In a final stage, we started investigating the possible role of haploid gametic selection in humans, by running similar in vitro assays in humans as we performed in the zebrafish. Linking sperm longevity phenotypes within a males ejaculate with the underlying haploid sperm genotype as well as with offspring fitness from early development into late life has key implications far beyond the field of evolutionary biology into animal breeding and human fertility and reproduction.
Sperm within an ejaculate show marked phenotypic and genetic variation but this variation has traditionally been viewed as a trait of the diploid male producing them. The sperm haploid genotype was thought to play no role in determining the sperm phenotype. In a first approach, we performed a series of experiments to establish a possible link between sperm phenotype and offspring fitness using the zebrafish as a study species. We used in vitro fertilisation assays to select for different sperm longevity phenotypes within the ejaculates of males. We then monitored the resulting offspring from early development into late adulthood. We found that offspring sired by longer-lived sperm generally performed better in that they had higher survival, higher lifetime reproductive success and longer lifespan than their siblings sired by shorter-lived sperm.
In a next step, we aimed to establish a possible link between the sperm longevity phenotype and the underlying haploid sperm genotypes. To this end we performed genome and transcriptome sequencing in sperm selected by longevity phenotype and offspring sired by longer- and shorter-lived sperm. We found signals of selection and differentiation across the entire genome in different sperm pools selected by phenotype. In addition, we found a clear signal of divergence and a large number of differentially expressed genes between the sibling offspring sired by shorter- and longer-lived sperm. All in all this provides a clear link between the haploid sperm genotype and its phenotype as well as between sperm phenotype and offspring fitness was established.
In parallel with the above approaches, we tested for the importance of paternal effects allowing for the transfer of non-genetic information on paternal condition into the offspring. We again used the zebrafish and ran a series of experiments. In these experiments, we exposed male zebrafish to several environmental stressors such as social competition and dietary restriction and tested how these affected the males, the sperm quality and the resulting offspring. We found that paternal effects play a major role in determining offspring fitness, and investigated some of the possible underlying mechanisms. We sequenced the small RNA profiles in sperm produced by males exposed to environmental stressors, as well as the offspring. We identified a series of differentially expressed RNAs, many enrolled in transcriptional and translational regulations.

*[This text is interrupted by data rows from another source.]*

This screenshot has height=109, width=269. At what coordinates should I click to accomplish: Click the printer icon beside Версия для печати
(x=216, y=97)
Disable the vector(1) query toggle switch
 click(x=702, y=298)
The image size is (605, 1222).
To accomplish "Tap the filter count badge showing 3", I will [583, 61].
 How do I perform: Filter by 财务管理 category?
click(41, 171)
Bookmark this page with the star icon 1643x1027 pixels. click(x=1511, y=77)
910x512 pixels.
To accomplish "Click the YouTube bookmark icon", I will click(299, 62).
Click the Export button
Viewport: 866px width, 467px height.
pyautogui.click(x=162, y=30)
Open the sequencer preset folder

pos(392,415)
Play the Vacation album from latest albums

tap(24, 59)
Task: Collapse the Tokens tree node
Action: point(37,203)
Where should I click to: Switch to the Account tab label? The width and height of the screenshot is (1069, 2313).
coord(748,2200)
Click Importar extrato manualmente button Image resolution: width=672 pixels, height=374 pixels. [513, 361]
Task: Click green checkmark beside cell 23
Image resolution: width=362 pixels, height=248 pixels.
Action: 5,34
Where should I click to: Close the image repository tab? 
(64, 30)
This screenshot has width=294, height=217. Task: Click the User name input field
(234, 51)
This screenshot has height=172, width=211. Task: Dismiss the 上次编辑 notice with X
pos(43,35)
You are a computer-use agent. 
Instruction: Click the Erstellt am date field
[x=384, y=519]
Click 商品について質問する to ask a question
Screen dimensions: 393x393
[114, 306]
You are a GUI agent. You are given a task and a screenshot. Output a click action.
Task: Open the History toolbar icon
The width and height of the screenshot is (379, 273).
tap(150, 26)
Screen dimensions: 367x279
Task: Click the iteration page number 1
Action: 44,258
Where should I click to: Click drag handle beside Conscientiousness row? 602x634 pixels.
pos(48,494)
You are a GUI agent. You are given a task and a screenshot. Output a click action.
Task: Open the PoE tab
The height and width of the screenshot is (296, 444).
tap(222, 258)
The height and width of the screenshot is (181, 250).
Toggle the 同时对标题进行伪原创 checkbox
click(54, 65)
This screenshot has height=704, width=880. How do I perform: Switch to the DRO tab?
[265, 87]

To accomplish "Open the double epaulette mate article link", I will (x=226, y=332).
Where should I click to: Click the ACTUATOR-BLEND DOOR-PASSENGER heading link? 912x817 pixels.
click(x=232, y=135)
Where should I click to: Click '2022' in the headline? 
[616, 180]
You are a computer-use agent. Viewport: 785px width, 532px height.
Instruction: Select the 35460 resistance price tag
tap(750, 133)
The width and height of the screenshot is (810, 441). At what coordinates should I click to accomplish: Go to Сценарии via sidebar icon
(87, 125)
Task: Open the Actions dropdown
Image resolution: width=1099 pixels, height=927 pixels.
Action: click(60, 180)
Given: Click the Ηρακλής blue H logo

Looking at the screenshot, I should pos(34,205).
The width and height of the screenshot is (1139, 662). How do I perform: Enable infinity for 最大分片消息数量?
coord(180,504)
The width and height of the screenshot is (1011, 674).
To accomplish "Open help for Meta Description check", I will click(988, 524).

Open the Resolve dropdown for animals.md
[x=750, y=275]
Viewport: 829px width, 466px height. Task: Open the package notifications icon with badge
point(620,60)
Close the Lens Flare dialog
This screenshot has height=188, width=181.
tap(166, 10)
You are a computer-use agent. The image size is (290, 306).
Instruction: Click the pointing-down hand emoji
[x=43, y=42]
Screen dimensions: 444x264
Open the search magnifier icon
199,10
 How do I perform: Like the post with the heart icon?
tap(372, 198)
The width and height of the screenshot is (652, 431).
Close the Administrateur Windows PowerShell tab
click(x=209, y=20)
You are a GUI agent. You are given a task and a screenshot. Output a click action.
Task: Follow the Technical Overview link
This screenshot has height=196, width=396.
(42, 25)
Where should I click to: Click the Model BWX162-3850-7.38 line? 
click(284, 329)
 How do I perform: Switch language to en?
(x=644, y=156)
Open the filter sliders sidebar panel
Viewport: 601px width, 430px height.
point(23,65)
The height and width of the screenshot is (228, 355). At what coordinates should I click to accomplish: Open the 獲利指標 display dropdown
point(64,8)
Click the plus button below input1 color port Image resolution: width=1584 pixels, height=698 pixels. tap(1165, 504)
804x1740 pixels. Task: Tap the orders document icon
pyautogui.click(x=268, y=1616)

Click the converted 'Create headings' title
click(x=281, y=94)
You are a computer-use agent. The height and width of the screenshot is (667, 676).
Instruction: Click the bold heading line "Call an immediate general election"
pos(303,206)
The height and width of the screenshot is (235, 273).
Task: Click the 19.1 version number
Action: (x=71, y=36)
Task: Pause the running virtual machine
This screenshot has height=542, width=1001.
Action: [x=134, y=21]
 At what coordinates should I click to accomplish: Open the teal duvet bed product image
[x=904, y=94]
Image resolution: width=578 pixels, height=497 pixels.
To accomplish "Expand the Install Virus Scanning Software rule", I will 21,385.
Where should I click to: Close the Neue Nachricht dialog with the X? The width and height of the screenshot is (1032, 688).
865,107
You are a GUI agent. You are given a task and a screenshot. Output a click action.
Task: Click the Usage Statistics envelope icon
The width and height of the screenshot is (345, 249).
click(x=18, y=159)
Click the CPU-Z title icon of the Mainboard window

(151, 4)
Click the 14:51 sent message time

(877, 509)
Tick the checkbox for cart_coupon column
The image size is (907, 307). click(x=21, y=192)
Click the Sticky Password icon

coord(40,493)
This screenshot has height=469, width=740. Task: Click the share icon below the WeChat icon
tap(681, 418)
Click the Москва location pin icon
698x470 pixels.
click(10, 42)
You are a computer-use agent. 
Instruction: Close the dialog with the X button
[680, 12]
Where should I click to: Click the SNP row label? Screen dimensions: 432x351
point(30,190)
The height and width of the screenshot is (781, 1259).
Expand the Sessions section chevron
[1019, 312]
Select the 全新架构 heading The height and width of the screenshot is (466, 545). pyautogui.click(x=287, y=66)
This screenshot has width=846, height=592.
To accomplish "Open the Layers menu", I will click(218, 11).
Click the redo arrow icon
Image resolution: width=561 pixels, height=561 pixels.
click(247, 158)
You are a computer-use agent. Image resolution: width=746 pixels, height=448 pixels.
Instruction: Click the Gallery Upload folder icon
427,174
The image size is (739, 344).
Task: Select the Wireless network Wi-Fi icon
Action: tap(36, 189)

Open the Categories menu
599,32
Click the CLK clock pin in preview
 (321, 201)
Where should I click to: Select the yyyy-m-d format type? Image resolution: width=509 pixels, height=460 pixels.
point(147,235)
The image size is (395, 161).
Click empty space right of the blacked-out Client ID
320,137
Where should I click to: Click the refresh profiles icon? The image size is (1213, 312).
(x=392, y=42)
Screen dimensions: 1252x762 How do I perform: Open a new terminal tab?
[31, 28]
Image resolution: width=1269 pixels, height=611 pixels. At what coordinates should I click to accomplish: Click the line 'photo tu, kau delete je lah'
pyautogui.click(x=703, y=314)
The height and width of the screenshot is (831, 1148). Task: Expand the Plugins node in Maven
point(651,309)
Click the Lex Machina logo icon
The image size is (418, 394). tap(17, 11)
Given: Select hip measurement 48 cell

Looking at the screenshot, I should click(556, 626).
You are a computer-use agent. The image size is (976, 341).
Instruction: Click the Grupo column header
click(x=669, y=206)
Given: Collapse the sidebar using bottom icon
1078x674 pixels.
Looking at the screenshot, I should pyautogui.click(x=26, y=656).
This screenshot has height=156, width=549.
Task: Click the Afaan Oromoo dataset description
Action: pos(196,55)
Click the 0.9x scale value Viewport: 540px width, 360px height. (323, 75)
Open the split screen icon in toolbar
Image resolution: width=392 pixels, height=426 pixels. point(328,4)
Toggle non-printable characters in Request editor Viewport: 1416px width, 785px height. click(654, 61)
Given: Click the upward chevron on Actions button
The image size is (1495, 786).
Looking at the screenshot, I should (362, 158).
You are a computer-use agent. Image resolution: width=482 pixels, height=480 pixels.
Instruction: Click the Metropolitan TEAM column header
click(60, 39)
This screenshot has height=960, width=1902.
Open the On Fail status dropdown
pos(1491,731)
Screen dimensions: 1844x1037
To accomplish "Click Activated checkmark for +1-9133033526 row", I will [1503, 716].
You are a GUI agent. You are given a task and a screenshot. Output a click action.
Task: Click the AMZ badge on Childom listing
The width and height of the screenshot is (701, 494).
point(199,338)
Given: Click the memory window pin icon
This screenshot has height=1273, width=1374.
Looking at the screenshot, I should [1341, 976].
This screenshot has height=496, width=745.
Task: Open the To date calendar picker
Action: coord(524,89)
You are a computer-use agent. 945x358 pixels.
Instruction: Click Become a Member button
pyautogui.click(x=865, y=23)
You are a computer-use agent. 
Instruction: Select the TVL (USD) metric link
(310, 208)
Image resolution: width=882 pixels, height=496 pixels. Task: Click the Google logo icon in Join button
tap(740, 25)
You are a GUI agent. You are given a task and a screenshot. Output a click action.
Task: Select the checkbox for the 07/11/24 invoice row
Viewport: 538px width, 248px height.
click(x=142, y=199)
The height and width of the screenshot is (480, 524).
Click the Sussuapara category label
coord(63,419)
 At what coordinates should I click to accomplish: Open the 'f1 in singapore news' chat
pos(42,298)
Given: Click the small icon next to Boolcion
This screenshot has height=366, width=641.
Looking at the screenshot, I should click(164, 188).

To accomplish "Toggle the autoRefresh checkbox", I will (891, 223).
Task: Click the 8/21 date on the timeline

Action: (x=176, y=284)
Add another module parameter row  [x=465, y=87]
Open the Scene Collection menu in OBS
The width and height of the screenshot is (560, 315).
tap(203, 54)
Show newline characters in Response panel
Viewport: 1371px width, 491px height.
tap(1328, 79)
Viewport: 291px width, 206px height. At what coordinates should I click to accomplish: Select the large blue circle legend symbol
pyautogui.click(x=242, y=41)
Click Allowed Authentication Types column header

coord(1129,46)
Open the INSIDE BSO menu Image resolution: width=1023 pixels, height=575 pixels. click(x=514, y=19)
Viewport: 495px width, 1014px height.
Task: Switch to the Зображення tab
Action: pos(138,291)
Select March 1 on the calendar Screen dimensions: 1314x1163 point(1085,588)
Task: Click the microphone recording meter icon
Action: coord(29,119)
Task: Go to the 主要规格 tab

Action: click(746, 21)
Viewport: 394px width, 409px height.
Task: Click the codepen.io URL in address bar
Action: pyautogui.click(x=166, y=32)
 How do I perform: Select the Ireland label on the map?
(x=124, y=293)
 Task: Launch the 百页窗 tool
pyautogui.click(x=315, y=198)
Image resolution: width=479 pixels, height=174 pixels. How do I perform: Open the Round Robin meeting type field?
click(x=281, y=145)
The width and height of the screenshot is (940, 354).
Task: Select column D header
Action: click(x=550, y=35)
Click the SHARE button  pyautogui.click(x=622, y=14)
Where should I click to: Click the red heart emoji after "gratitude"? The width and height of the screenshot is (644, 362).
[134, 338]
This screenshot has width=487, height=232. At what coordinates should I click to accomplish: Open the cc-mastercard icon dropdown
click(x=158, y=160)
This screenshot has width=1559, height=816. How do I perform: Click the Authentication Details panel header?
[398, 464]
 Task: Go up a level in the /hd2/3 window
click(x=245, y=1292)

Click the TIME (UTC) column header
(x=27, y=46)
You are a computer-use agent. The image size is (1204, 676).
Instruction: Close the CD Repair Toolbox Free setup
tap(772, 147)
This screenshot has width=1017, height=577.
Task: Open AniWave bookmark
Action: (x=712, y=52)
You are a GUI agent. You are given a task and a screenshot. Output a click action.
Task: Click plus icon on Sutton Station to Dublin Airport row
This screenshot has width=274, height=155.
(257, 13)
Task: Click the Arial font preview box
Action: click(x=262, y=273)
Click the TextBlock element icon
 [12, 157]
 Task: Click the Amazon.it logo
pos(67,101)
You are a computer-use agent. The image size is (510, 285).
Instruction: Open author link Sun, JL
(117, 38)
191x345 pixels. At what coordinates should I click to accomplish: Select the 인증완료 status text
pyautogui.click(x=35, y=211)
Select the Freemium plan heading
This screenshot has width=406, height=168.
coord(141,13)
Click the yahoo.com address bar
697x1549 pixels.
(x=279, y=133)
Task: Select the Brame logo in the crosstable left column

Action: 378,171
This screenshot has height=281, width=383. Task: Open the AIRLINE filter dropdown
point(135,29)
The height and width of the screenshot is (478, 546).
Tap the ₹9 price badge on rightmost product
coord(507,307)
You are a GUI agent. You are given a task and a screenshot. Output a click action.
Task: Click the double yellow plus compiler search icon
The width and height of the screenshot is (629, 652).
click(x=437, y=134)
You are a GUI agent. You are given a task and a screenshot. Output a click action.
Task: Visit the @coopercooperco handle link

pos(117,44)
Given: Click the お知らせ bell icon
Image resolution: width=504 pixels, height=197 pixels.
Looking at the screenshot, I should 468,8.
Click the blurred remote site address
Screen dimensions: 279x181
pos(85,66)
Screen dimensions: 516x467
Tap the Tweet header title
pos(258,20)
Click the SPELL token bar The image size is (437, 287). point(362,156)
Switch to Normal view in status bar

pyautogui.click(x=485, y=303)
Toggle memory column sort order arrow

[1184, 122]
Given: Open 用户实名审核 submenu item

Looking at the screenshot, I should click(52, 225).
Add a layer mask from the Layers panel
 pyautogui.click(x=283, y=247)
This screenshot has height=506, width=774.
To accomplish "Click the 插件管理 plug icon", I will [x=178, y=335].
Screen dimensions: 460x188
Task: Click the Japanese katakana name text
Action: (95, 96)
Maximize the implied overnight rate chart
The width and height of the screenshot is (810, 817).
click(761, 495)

In a final stage, we started investigating the possible role of haploid gametic selection in humans, by running similar in vitro assays in humans as we performed in the zebrafish. Linking sperm longevity phenotypes within a males ejaculate with the underlying haploid sperm genotype as well as with offspring fitness from early development into late life has key implications far beyond the field of evolutionary biology into animal breeding and human fertility and reproduction.